Greatness Nigeriana

by Okey Ndibe

Those who draw their meal vouchers from the disastrous, blood-soaked project called Nigeria – among them politicians, pastors, imams, fuel marketers, enablers of fuel marketers, friends of fuel marketers, civil servants who gorge on pension funds, and “settled” ex-militants – often claim that Nigeria is marching toward greatness.

Last week, Ojo Maduekwe – ex-PDP party official, ex-minister of this and that ministry, ex-propagandist for bicycles, and now ambassador – took his turn at hyping Nigeria. At a forum organized by south-east zone of the Nigerian Union of Journalists, Mr. Maduekwe – according to an account in The Nation of May 5, 2012 – claimed that the deadly bomb explosions in Nigeria would not jeopardize the country’s greatness. The report credited Mr. Maduekwe with arguing that “no amount of bombs and carnage by terrorists can destroy the human spirit in Nigeria to grow into a great nation.”

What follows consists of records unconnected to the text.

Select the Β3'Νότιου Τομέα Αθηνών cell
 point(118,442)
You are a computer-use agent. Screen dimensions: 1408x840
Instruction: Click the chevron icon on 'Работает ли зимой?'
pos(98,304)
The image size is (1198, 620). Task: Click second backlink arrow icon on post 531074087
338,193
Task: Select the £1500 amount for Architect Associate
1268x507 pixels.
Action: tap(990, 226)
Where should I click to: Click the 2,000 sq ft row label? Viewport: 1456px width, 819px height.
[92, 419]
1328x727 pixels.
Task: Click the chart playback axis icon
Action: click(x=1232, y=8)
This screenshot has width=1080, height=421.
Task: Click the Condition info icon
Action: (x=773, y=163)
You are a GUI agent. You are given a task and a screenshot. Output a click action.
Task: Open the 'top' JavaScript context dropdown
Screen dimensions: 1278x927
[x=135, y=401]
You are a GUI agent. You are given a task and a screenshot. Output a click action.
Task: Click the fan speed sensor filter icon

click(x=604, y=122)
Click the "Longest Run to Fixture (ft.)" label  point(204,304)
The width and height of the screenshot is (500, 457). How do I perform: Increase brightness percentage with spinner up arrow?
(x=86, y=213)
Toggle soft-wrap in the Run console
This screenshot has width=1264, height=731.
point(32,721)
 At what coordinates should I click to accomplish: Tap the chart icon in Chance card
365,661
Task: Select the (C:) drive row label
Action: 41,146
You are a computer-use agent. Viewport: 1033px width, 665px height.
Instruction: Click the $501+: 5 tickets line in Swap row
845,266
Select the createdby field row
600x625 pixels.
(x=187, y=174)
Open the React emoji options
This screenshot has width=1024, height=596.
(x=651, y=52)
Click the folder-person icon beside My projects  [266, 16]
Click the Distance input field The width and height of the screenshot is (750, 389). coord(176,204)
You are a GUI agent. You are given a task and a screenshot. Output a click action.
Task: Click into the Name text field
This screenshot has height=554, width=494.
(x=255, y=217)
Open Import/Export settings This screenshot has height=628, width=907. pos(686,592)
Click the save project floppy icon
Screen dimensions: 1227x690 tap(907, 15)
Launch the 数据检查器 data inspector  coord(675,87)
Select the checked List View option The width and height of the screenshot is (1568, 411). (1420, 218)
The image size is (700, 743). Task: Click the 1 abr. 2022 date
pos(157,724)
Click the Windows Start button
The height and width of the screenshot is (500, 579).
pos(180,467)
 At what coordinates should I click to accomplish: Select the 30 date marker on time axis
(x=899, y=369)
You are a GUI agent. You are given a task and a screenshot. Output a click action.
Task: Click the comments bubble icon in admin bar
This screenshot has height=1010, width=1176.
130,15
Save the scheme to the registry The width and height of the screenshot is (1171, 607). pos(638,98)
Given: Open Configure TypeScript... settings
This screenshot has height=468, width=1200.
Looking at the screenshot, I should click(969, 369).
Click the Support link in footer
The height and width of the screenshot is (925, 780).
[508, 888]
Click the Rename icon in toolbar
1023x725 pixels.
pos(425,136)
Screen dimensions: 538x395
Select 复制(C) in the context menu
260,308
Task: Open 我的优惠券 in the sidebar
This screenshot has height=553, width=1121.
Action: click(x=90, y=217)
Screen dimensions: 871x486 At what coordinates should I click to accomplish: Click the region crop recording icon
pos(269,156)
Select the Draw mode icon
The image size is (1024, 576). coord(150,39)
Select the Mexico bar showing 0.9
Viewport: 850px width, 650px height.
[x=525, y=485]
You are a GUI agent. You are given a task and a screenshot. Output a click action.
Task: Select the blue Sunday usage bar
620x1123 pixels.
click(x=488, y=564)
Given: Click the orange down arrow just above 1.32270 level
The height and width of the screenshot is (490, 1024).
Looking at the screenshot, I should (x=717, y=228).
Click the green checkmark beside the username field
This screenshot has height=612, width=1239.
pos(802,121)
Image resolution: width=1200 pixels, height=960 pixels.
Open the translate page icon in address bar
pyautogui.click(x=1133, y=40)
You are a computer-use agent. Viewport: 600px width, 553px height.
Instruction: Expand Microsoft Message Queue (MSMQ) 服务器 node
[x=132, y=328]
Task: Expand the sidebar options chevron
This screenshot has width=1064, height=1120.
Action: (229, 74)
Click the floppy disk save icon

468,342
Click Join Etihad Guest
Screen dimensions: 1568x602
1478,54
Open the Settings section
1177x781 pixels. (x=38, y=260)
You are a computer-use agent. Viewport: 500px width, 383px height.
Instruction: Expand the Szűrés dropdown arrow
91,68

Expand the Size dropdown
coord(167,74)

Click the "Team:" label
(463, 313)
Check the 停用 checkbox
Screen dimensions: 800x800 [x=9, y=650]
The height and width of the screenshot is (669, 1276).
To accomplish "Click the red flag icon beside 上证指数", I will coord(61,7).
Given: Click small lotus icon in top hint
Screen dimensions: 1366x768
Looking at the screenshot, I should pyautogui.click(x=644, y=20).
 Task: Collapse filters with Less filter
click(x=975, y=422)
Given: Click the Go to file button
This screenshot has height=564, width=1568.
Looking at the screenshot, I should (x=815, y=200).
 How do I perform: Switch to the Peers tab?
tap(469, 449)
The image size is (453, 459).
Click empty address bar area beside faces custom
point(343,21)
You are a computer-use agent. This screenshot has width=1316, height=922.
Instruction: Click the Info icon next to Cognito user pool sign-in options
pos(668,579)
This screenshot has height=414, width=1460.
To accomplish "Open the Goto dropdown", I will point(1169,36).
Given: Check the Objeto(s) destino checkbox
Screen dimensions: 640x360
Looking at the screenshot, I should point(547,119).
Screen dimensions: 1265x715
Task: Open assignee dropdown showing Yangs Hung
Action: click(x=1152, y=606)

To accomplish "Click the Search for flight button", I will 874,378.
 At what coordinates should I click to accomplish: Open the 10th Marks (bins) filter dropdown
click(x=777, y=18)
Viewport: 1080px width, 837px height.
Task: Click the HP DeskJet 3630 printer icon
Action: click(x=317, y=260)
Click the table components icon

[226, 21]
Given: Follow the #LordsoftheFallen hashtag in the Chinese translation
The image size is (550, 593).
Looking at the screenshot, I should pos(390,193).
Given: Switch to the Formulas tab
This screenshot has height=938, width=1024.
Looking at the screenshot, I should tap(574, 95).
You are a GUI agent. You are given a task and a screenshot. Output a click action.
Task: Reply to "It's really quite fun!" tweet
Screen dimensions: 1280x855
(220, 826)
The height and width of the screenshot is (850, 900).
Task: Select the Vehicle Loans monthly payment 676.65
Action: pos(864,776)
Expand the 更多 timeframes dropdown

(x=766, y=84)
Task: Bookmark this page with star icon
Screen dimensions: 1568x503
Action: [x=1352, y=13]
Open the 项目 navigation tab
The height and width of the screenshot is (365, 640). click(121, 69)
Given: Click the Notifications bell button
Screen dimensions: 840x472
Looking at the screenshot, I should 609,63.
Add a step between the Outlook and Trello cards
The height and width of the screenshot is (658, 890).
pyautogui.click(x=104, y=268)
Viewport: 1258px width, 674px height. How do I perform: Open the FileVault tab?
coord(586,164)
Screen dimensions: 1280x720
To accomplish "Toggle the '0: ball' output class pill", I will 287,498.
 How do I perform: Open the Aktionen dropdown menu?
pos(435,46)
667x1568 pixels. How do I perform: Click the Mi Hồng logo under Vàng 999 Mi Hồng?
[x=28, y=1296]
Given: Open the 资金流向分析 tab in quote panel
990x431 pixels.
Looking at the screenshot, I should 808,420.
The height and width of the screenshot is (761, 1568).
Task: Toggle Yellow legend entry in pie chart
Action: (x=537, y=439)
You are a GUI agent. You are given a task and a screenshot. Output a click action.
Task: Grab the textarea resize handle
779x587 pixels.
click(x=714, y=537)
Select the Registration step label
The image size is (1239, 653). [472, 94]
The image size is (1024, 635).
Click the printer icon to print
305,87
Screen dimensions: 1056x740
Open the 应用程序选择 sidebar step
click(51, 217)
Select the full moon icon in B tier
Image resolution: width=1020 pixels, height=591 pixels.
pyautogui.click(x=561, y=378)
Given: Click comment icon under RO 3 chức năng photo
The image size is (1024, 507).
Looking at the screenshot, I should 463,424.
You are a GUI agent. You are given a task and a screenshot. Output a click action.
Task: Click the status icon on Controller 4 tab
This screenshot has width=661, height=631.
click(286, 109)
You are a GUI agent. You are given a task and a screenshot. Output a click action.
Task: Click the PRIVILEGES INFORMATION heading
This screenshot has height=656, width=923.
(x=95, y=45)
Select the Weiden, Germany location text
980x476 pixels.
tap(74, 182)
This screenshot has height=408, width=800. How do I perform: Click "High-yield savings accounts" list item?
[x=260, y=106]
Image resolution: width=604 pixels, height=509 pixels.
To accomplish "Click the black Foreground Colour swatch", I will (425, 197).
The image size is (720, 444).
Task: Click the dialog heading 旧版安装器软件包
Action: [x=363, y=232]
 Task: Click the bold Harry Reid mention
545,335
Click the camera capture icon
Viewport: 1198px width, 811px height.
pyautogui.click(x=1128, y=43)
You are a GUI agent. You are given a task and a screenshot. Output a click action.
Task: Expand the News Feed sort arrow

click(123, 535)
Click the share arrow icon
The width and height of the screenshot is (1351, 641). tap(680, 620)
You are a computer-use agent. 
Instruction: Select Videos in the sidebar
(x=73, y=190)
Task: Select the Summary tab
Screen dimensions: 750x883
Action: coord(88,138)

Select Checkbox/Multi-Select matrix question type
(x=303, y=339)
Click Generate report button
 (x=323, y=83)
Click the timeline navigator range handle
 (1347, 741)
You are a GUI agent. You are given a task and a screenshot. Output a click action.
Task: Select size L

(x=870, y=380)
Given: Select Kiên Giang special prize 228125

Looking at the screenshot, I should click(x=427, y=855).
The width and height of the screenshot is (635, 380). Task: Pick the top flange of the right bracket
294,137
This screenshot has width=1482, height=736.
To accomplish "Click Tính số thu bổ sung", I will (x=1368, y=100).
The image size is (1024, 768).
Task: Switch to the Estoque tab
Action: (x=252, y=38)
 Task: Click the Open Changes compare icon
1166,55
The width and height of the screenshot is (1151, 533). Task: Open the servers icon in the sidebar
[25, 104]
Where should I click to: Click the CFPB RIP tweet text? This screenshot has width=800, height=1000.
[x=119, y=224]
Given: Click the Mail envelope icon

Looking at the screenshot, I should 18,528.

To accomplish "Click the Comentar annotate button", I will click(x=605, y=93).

One hopes that the paper misquoted Mr. Maduekwe, but one doubts it. Nigerian government officials are frequently given to the fanciful sentiment that their thoroughly misconceived and misled country is waltzing its way to grandeur.

Whether they believe what they profess or not is a different question. I mean, how could anybody who’s observed a country stagger from one crisis to another summon the brashness to make upbeat projections? To believe the fiction of Nigeria’s movement towards greatness would require a degree of ignorance that’s hard to reach.

If Ambassador Maduekwe made the statement ascribed to him, then I can’t imagine that he expected to be taken seriously. And I’m willing to hazard that, deep-down, he doesn’t believe his own propaganda.

Nor did his statement sway many Nigerians. I took time to read the twelve or so readers’ comments posted online in reaction to Mr. Maduekwe’s reported claim. Not one of those readers seemed impressed. Instead, reader after consternated reader gave a harsh verdict on the ambassador’s statement.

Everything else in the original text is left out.